(Beginning of THE DATA)

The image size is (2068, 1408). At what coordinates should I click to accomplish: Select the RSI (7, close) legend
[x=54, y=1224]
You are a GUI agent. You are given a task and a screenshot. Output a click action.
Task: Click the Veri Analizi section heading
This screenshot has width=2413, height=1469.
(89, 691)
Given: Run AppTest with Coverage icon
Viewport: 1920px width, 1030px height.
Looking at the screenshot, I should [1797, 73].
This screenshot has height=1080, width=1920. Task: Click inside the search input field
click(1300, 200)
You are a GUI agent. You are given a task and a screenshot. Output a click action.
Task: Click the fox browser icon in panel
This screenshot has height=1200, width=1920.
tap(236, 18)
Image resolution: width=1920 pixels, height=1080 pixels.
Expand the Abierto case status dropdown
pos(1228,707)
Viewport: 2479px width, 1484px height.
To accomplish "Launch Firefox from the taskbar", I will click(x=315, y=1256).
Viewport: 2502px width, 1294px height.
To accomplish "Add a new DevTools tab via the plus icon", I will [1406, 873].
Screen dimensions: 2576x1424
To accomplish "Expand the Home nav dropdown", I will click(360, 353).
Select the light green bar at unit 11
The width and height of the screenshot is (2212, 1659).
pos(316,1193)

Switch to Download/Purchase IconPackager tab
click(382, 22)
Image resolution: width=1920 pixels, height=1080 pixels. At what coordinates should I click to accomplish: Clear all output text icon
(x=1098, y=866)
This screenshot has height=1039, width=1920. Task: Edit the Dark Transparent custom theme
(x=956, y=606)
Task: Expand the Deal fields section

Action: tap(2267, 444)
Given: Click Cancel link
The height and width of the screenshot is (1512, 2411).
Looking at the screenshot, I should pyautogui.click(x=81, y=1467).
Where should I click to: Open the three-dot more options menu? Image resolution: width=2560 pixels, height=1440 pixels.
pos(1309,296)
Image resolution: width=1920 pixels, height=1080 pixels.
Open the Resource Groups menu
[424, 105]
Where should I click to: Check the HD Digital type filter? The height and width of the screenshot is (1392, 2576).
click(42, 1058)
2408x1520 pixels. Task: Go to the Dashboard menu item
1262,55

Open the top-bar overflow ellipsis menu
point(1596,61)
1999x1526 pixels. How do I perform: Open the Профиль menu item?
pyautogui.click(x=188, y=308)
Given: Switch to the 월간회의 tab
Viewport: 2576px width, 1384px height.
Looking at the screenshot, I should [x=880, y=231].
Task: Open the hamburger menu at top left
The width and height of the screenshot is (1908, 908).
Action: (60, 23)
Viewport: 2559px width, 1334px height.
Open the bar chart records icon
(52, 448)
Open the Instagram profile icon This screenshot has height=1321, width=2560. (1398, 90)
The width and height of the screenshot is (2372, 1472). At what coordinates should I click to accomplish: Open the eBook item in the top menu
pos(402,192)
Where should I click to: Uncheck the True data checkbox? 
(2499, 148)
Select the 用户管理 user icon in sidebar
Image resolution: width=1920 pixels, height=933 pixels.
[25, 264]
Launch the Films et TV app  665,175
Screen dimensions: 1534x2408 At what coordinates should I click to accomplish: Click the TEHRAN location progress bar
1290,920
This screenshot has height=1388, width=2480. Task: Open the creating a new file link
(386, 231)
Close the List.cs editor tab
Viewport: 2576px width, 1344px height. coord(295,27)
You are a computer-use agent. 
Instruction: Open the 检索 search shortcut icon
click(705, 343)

(End of THE DATA)

The response is the exact set of lines from the one holding "You are a computer-use agent." through the last line of the material.

You are a computer-use agent. 
Instruction: Open the 检索 search shortcut icon
click(705, 343)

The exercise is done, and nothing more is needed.